The Associated Press

Surely this is one of the great punditry miracles of our age! After years of resolutely ignoring workforce decline – claiming every downward tick in the nominal unemployment rate was pure, undiluted joyous news, even though most of those ticks occurred because hundreds of thousands of people were giving up and dropping out of the workforce entirely – liberals are falling all over themselves to bang out Tweets and blog posts explaining how it’s a good thing that same nominal unemployment rate just ticked up.

They pretended these people didn’t exist when they left the workforce, but now they’re rolling out the red carpet and welcoming them back. The departure didn’t happen, but the return is cause for celebration. Hallelujah! Like the man who opens his refrigerator in a pitch-dark kitchen for a midnight snack, they have seen the light!

Actually, the return of these 400,000 people to the workforce is only the first half of potential good news. Now they have to find jobs. It’s good that they’re trying, but not enough of them have succeeded yet. We won’t know the rest of the story for a few months, at which point the inevitable revisions to the April and May numbers will also be in. It was always amusing to watch the Obama Administration and its apologists respond to each new entry in a long string of dismaying reports by frantically stammering, “you shouldn’t read too much into any single month of data!” but they were right – it’s quarterly and yearly trends that matter.

Speaking of the big picture, job creation 2015 remains slightly worse than 2014, not better…

… and since a lot of the new jobs are temporary and part-time work, average earnings aren’t improving much…

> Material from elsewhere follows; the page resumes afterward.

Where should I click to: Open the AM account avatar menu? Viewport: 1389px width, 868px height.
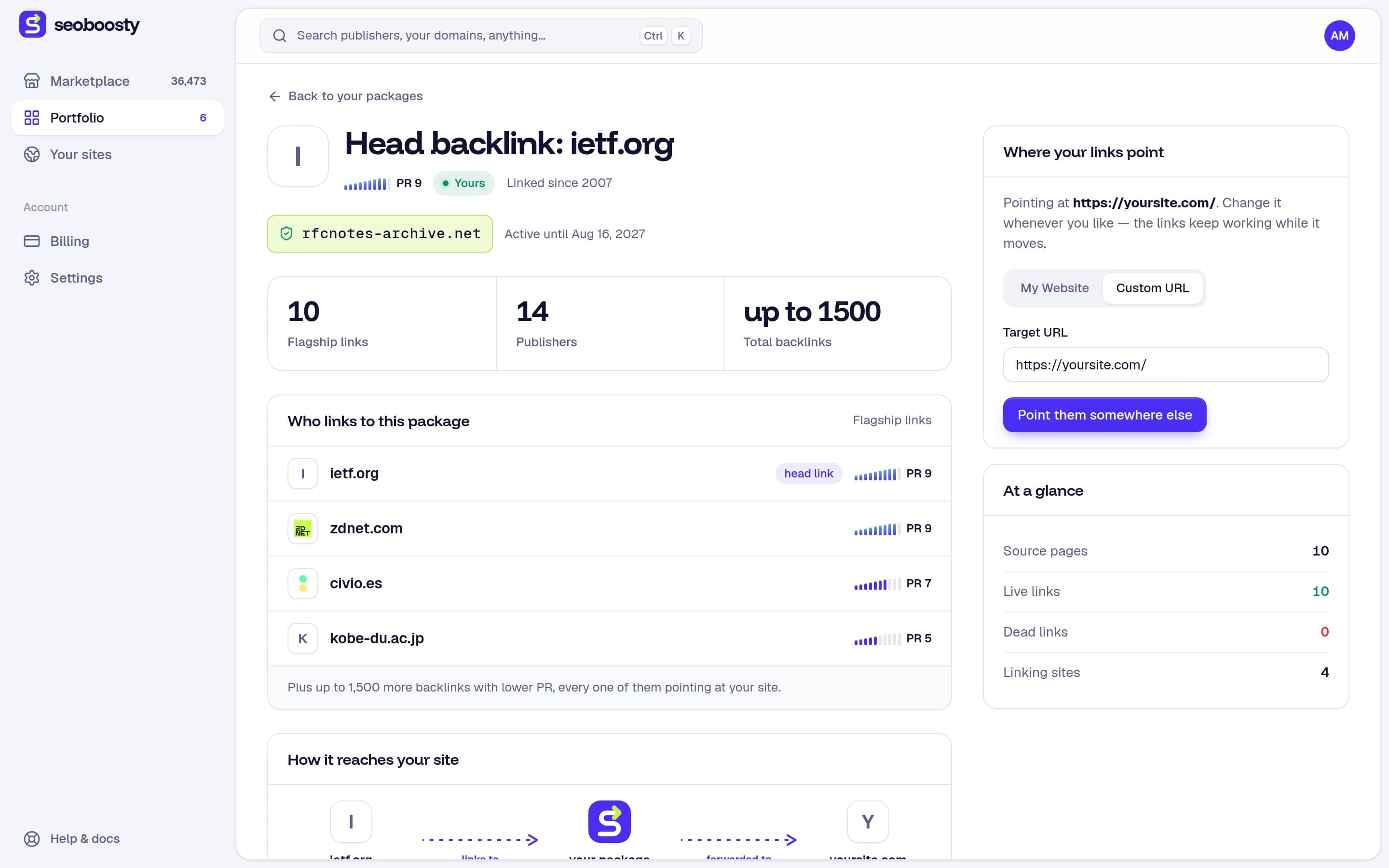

… and workforce participation is still hovering around three-decade lows. Another interesting point about wage growth: most of May’s appears to have occurred among high-end supervisors and managers, the very same people liberals spend most of their time savaging for their “income inequality.” It will be nice to have a few weeks where Democrats embrace income inequality like a long-lost child, because otherwise they’d have to discuss the less appealing elements of the May unemployment report.

Maybe this is the true beginning of the long-promised but never-delivered recovery – we can all unite in hoping so – but it’s still weak and much too late. The lost Obama years are going to hurt us for a long time to come. We’ve made far too many hard-to-reverse adjustments to a “new normal” we never should have accepted.

One undiluted bit of good news is that last month’s bitter winter has suddenly ended, as suddenly as a flash of lightning. All the bitching about how the unprecedented appearance of cold weather in the Northeast around the end of the year has abruptly fallen silent. Old Man Winter will return as soon as the next bad piece of economic news drops, of course, but at least he can relax on the beach for a while and enjoy his vacation without having a thousand quivering fingers pointed in his face.

Stronger-than-expected job growth and 280,000 new jobs is good. More of this in the coming months would be great. Of course, if we do get a quarter of sustained good employment news, the Federal Reserve will respond, which will feel bad in the short term, but be good in the long run – and it will be loads of fun to watch Obama supporters suddenly agree with critics of the monetary policies they’ve been defending for years.

Meanwhile, let those of us who noticed when the 400,000 returning exiles departed from the U.S. workforce wish them good luck in finding good jobs.